What's true of the overall narrative is also true of the way its major figures have been conceived. There are times when one can't help feeling that the history most pointedly informing Michael Collins is not that of tragic Ireland but of lightsome Hollywood, making sure that past and principles don't weigh too heavily on a biopic's audience. You can see this in the bantering palship of Collins and his faithful sidekick Harry Boland (Aidan Quinn), and in the largely antic rivalry that develops between them over the affections of pert Kitty Kiernan (Julia Roberts). It's even there in the characterization of Eamon de Valera, President of the nascent Irish Republic. He's wonderfully played by Alan Rickman as a deeply devious neurasthenic, but he is seen by Jordan as the kind of political sophisticate who has been betraying simplehearted soldiers of rebellion since Errol Flynn (or maybe Douglas Fairbanks Sr.) was a pup.

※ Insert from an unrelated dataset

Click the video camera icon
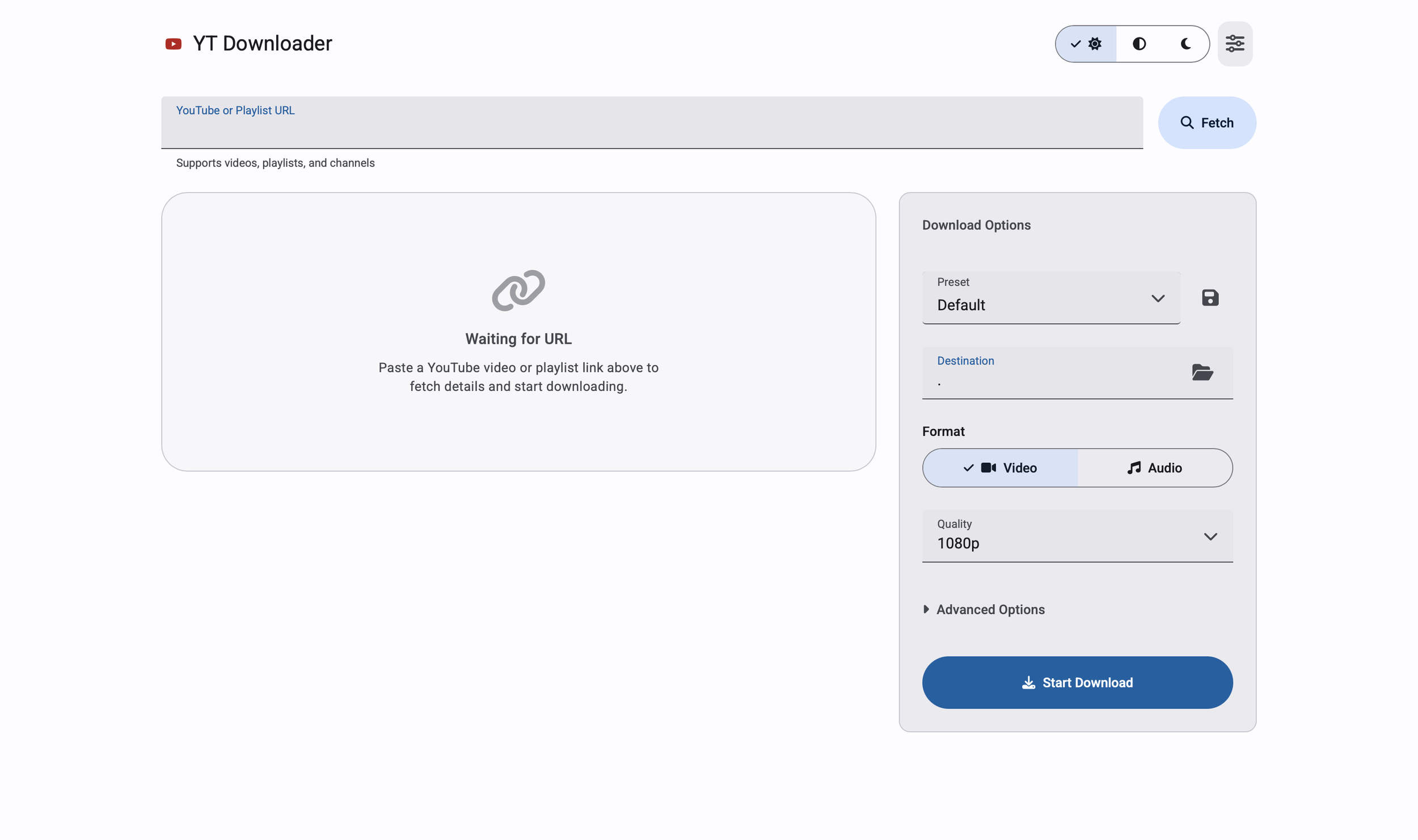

This resort to cliche--the director also owes a debt to Francis Ford Coppola, whose Godfather technique of crosscutting between scenes of intense violence and blissful ordinariness he borrows--is matched by a taste for dubious historical speculation. Seeking to disarm critics on that score, Jordan has owned up to the usual minor sins of historical fiction: conflating characters, telescoping events, making reasonable guesses about unknown motives. But it would seem he has gone further than that.

As Jordan would have it--and some academic historians definitely would not--De Valera forced Collins to join the peace negotiations knowing they were bound to produce an agreement that would be unacceptable to many of his countrymen, hoping thereby to destroy a dangerous rival. But, says Charles Townshend, a professor at Keele University in England and a specialist on the British rule of Ireland, Collins was anything but the "simple rebel." He was, in fact, this shadow government's minister of finance and perhaps the ablest politician in the cabinet. He was not gulled by his President into negotiating with the Brits or fooled by them into taking less than he could have got. As for Jordan's implication that De Valera may actually have been complicit in Collins' assassination, there is simply no valid evidence for it. On the contrary, it is said the Irish leader wept for the entire day after it occurred.